メーカー各社の試験のなかには、日本や海外の規格・法律に基づいて設計されているものがあります。
日本の規格や法律に則るのはもちろんのこと、海外へ製品を輸出する場合は、各国あるいは各地域で定められている規格や法律を満たす必要があるのです。
ケーブルの試験においてよく参照される規格や法律には、下記のような種類があります。
JIS
日本の産業標準化の促進を目的とする「産業標準化法」に基づき制定された日本産業規格(JIS)。
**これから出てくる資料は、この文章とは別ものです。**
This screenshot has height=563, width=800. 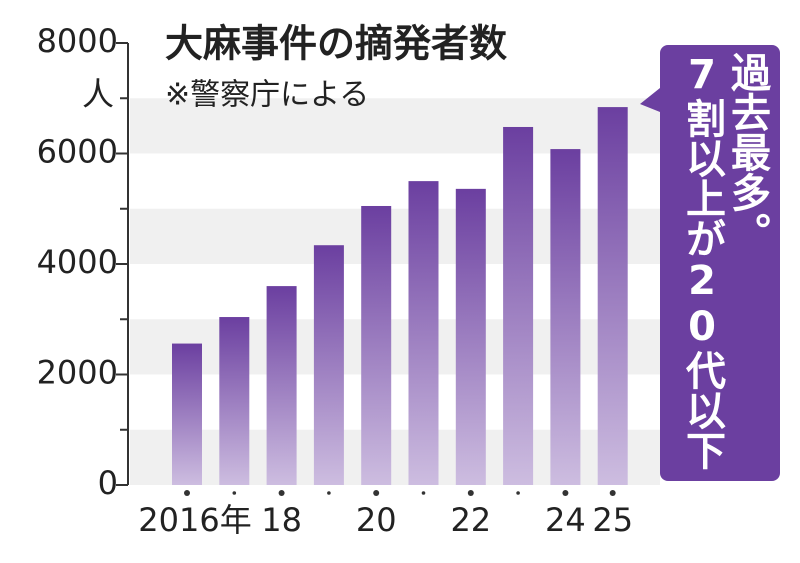 I want to click on annotation-box, so click(x=720, y=263).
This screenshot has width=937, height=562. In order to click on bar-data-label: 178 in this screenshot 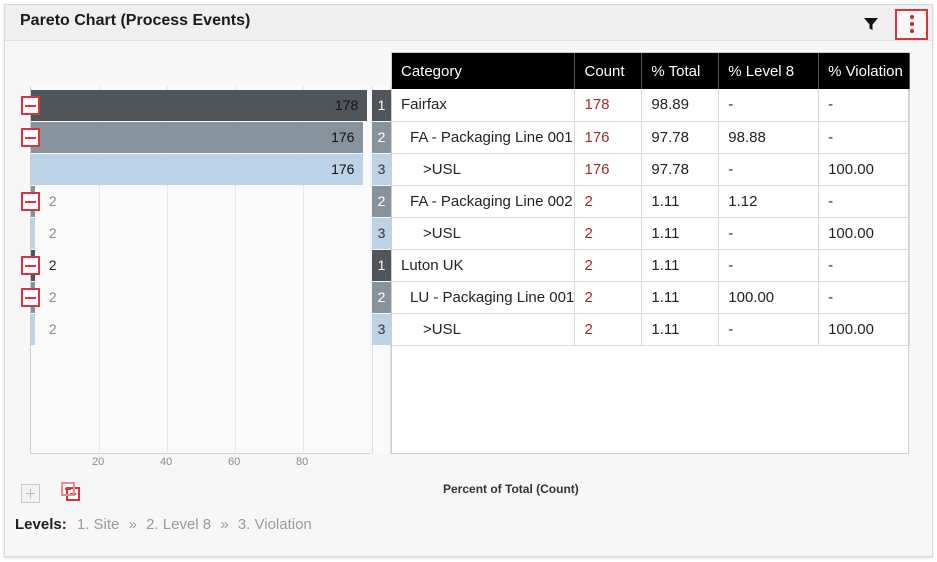, I will do `click(346, 105)`.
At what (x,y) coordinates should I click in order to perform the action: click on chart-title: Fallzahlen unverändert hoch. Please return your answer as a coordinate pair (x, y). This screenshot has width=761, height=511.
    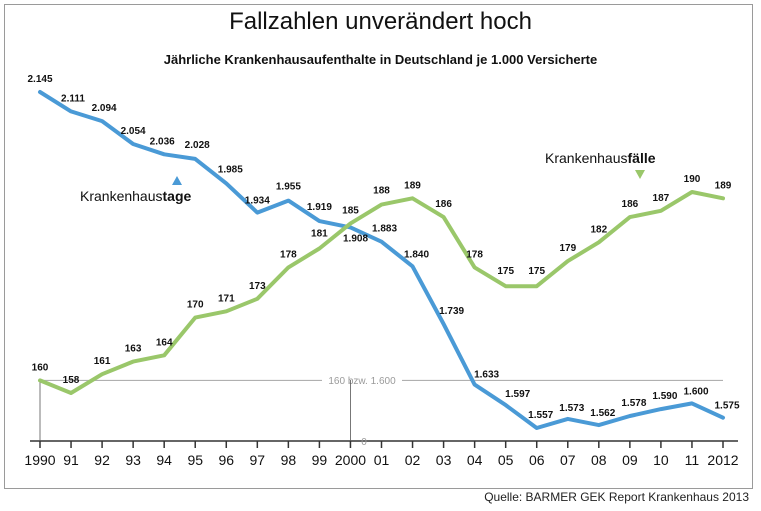
    Looking at the image, I should click on (380, 22).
日本の国家規格であり、電源・ケーブルにおいてはJIS C 3005 やJIS C 3521を参考にした試験が広く行われています。
認証を受けた製品にはJISマークがつきます。
また、JISは長らく「日本工業規格」と呼ばれていましたが、2019年7月1日に名称が変更され、「日本産業規格」となりました。
電気用品安全法
電気用品による危険及び障害の発生の防止を目的とする、日本の法律です。
この法律でも試験方法が図解で示されています。
法に定められた手続きなど条件を満たした製品にはPSEマークを表示する義務があります。
UL
アメリカ保険業者安全試験所(UL)が定める、電気製品、材料、部品に関する認証規格です。火災をはじめとする事故から人命を守る目的で制定されていて、UL認証を受けた製品にはULマークがつきます。
また、ULはカナダのCSAからCSA規格の試験・認証を行う機関として認証を受けており、CSA規格に基づいて試験を行った製品にはc-ULという表示が可能になります。
IPA
ヨーロッパ最大の応用研究機関である、ドイツの「フラウンホーファー(Fraunhofer)」。
その研究施設内にある、生産技術・オートメーション研究所(IPA)が定める認証規格です。
特に対象となる設備や装置がクリーンルームでの使用に適しているかの試験が行われます。
CSA規格
CSA(Canadian Standards Association)規格とは、カナダ規格協会が制定した安全規格です。
電気製品をカナダへと輸出するのであれば、CSA規格の認証が必要となります。
このCSA規格は安全保障や人命の保護がその目的です。
おわりに
今回は、ロボットケーブルの実用試験の種類や、その根拠となる規格・法律の例についてご紹介しました。
燃焼試験やクーラント試験については他の記事をご参照ください。
過酷な環境下で利用されるロボットケーブルは、さまざまな種類があり、それぞれ試験によって品質が厳しくチェックされています。ロボットケーブルの種類を選ぶ際は、メーカーが実施した試験結果を確認することをおすすめします。